Faço um poema e nasce uma cidade
invento o conteúdo geográfico das coisas.
Escrevo um nome e nasce Dublin
porque Dublin escrevi.
Se onde ponho um traço nasce uma via de ferro
então é um comboio em direcção a Roma.
Faço uma cidade e vejo-me um néon
ponho um anúncio e nasce cigaretta.
O italiano compõe o soar da palavra
eu dou uma entoação ao segredo do fim
Se há um horizonte para divulgar o Sol
há uma expectação para divulgar o coração
Se há um moinho para os lados de Perpignan
há Daudet a repousar o Sol numa cadeira
Se há Avignon, uma festa, a França, a Península Itálica,
Burgos e todas as catedrais espanholas
há uma cidade cheia de Sol a compor a direcção
Se o mar fica no fim
Lisboa fica ao pé de Lisboa fica súbito
como se o Tejo fosse um braço decepado
e um cacilheiro total o pano de uma bandeira
Pensa-se no rumor tribal que inunda todas as ruas
faz-se um boulevard duma avenida nossa
põe-se Lautréamont a inventar um prédio.
Há a loucura a inundar a parede
o relógio que
se primeiro bateu na cabeça de Poe
bate depois no sangue feito do conto
divulgado no livro
Lê-se o fígado do poeta no álcool derramado
sobre o desmaio de Ligeia
se esta tem as mãos ebúrneas nasce âmbar
nas mãos brancas duma conceição tripartida.
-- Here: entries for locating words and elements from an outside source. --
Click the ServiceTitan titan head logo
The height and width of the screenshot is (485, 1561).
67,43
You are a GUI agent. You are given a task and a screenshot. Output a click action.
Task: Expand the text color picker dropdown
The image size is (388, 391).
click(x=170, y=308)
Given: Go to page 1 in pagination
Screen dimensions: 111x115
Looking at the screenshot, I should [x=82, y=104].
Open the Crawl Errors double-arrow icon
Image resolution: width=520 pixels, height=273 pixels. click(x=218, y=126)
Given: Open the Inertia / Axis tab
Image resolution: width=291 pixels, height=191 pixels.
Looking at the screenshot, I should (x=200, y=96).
Ah, se onde ponho a imaginação nasce um lírio
derramem-me a história duma amante sobre a cabeça
pois sou o amante duma perversão absoluta.
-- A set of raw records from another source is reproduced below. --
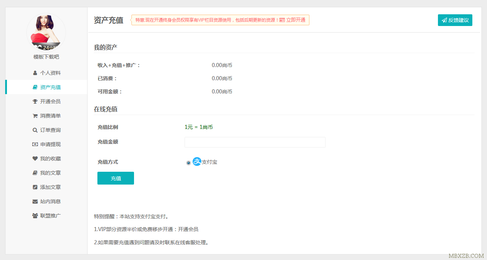
Task: Select the 支付宝 payment radio button
Action: [x=188, y=162]
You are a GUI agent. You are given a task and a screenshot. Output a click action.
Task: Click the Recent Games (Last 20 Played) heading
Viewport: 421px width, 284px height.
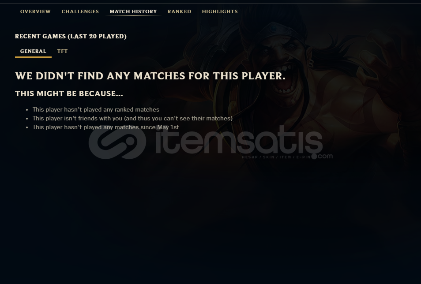(71, 36)
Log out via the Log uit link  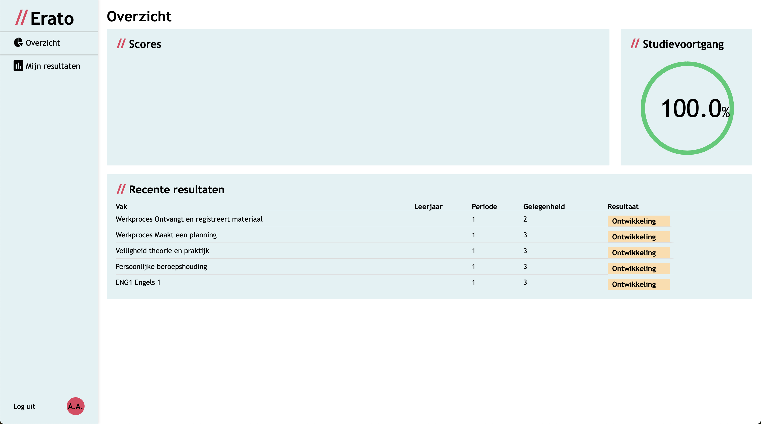(24, 406)
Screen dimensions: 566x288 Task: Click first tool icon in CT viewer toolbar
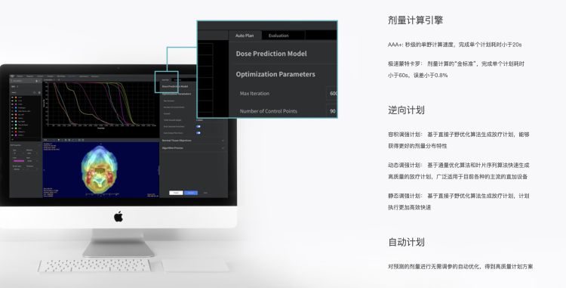(58, 140)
Não rasgues o sentido do ombro aí onde tens o tatu do destino
e aí onde só a virgindade do teu androceu malino
pode factar a dimensão do totem a inundar de carácter
todo o céu africano.
Ah, nasça-me um árabe de luz com seu corpo moreno
contradizendo a logia
nasça-lhe uma idade de rosto sua idade gidiana
para compor a tenda com precaução indefinida.
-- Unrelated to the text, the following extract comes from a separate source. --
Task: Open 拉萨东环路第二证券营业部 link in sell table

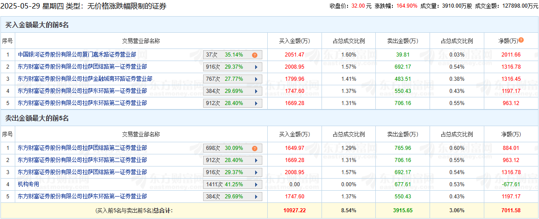Action: pos(82,160)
Reveja-se o jeep inglês de Lawrence
que inundava o deserto duma celtidade absoluta,
o zénite solar sobre o bico da tenda.
Só a imagem dum rio pode dar ao poema
toda esta noção geográfica que o poema não tem.
Bramaputra
se nasceres no papel vou dizer à ondina do gnomo
que a floresta não constrói.
Ponho uma fonte a cantar na cabeça do gnomo
e o gnomo surge e nasce
como o ícone divulgado.
É rica a mitologia germana
para dar um sentido ao godo que de chifres na cabeça
usa um segredo quotidiano pendular
que é o pulso esquerdo da fêmea.
Põe-se-lhe a data
e o poema nasce
rubicundo
como a ponta dum lápis
que escrevesse no registo
o nome macho dum bebé.
I achieve
I finalize
eu acabo
eu finalizo.
É o poema terminado.
António Gancho (n. 1940 - m. 2005), in O Ar da Manhã - 1960/1967 (1995). Poeta louco, eis o estigma que sobre a obra pesa. Herberto
Helder deu-o a conhecer em Edoi Lelia Doura – Antologia das vozes comunicantes
da poesia moderna portuguesa (1985). Gancho, então com 45 anos, percorria desde
os 20 os corredores das instituições psiquiátricas. Foram 38 anos de
internamento na Casa de Saúde do Telhal. Lugar obscuro onde se cruzam inúmeras
referências, porventura de modo aleatório, a poesia de António Gancho inquieta quem seja sensível aos mistérios
da linguagem, repercutindo uma desorientação que o electrochoque da hermenêutica
convencional é incapaz de arrumar. No entanto, há n’O Ar da Manhã uma
cosmologia latente onde podemos entrever muita da melhor habilidade surrealista.
Além de Herberto, foram seus amigos Álvaro Lapa e António Palolo. Frequentou o
Café Gelo, ponto de confluência do último surrealismo português. Poemas
temperados com as especiarias dessa convivência, quer pelas referências que ressoam,
quer pelos coloridos irónico e, por vezes, histriónico que manifestam. São
versos onde cada palavra aposta isoladamente o seu sentido, o seu significado e
o seu significante, numa relação lúdica e livre entre imagem e som.